A number of limbs should be allowed to grow a little lower than the head is wanted till the tree comes into bearing; then they should be sawed off, with stumps about five inches long (the use of these stumps will be explained in another chapter), and the whole top of the tree must be thinned out and shortened in so the sun and air can reach every peach on the tree some time in the day.

THINNING THE FRUIT.

Thinning the fruit of a peach tree has never received the attention of our growers as it should. There are many varieties of peaches that are such heavy fruiters that you seldom see a specimen of first-class fruit on a tree that has 4,000 peaches on it (and that is about an average crop on a fullgrown tree), and the whole crop will not bring money enough to pay for packages and freight; while, if 3,500 of the number had been thinned off, the 500 would have filled ten boxes or baskets that would net $1.00 each.
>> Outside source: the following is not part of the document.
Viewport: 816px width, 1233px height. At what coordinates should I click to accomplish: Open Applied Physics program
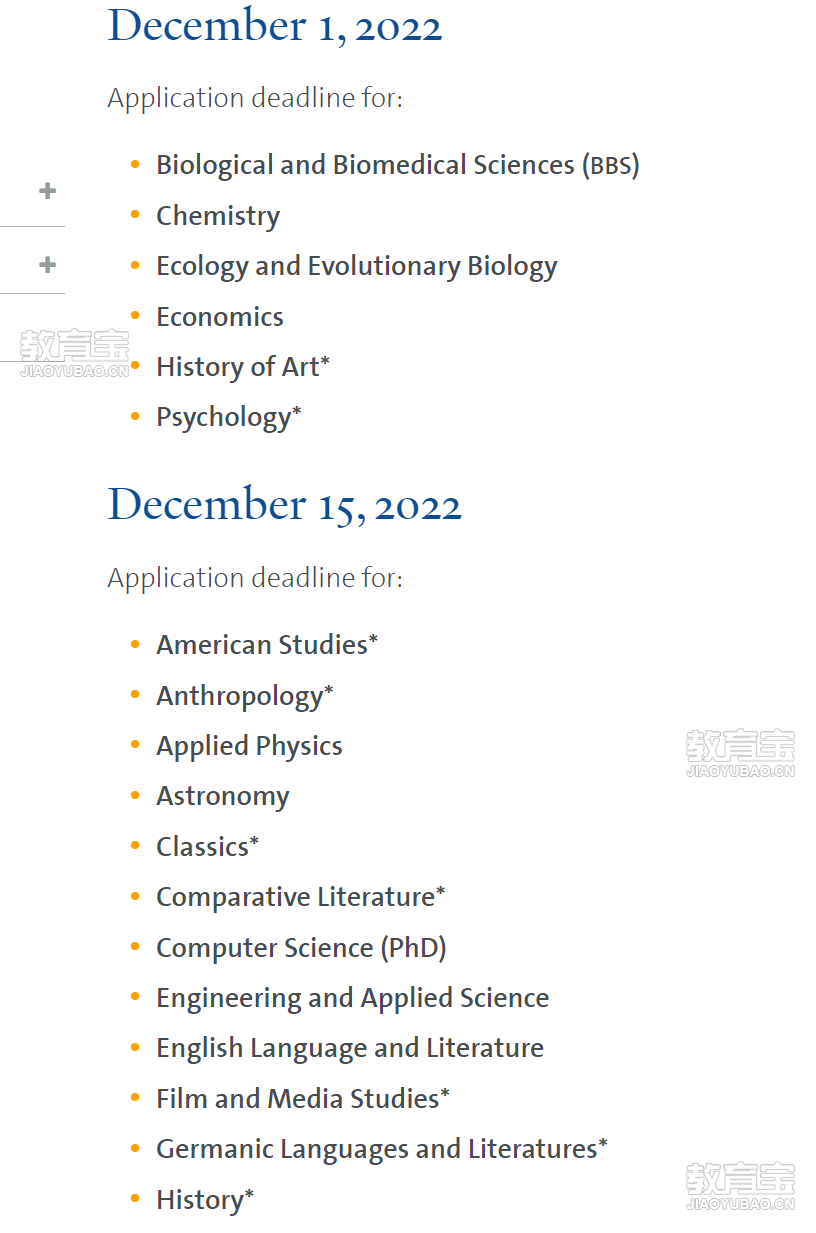coord(249,746)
This is no theory; it is the actual result from alternate trees in the same row. Thinning is not only a success financially as to the fruit, but the health of the tree is greatly promoted. In fact, I believe that over-fruiting shortens the lives of our peach trees more than one-half. To properly thin fruit on a full-grown tree, there should always be a space of four to six inches between each two specimens. Dr. Hull, of Alton, said, eight inches, but I think that distance ought to be modified to conform to the different conditions of tree and soil. But there is one very important point to be considered right here. If peaches are to be thinned they must be bugged, and if they are bugged they must be thinned; and, with a few isolated exceptions, there can be no first-class peaches marketed in this valley without both. Any man who can not accept these two last conditions had better not go into peaches for profit.

CURCULIOS.

Catching the curculios, or "bugging" peach trees, is a subject that will be indorsed by some growers and sneered at by others, and both parties will contend they are solid in their positions. But the one solid argument on the side of bugging is that the fruit always sells at the outside price, and there is always a demand for it, when the wormy stock is a drug on the market, and it don't require a philosopher to tell a peach shipper what that means.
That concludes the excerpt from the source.